Bindschusz v. Phillips, 771 A.2d 803 (Pa.Super.2001) (quoting Taylor v. Spencer Hospital, 292 A.2d at 453 n. 2).
¶ 7 Appellant’s proposed expert, Dr. Romy, had been a board-certified neurosurgeon since 1980. His training enabled him to address cranial problems, spinal problems, disc problems and nerves in the body, which training enabled him to know the skills necessary to be possessed by doctors in other specialties. N.T., 3/7/00, at 24. He testified as to his experience and education regarding the reading of CAT scans and MRIs and noted that he integrated the scanners in his usual practice of medicine where it involved the head or spine. Id. at 22. Dr. Romy testified that although he did not keep current generally on medical literature regarding internal medicine, he did so when this literature had importance for a neurosurgeon and concerned the basic core of brain surgery. Id. at 32.

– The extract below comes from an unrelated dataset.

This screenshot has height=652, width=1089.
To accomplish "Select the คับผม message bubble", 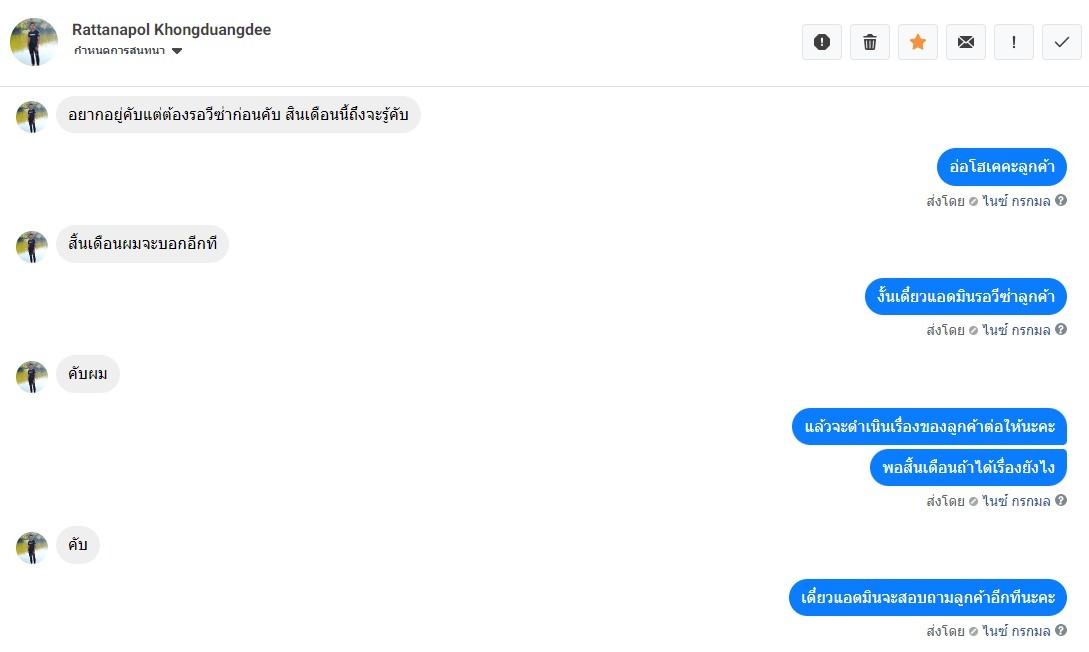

¶ 8 Based upon Dr. Romy’s background and education as presented, I believe the trial court abused its discretion in refusing to permit him to testify as an expert on the standard of care to be used by internal medicine physicians and special care nurses. Had such testimony been permitted, it would then be for the jury to weigh this testimony in light of all the testimony offered at trial.
¶ 9 Accordingly, I would vacate the judgments entered in favor of the Appel-lees and remand for a new trial involving all parties.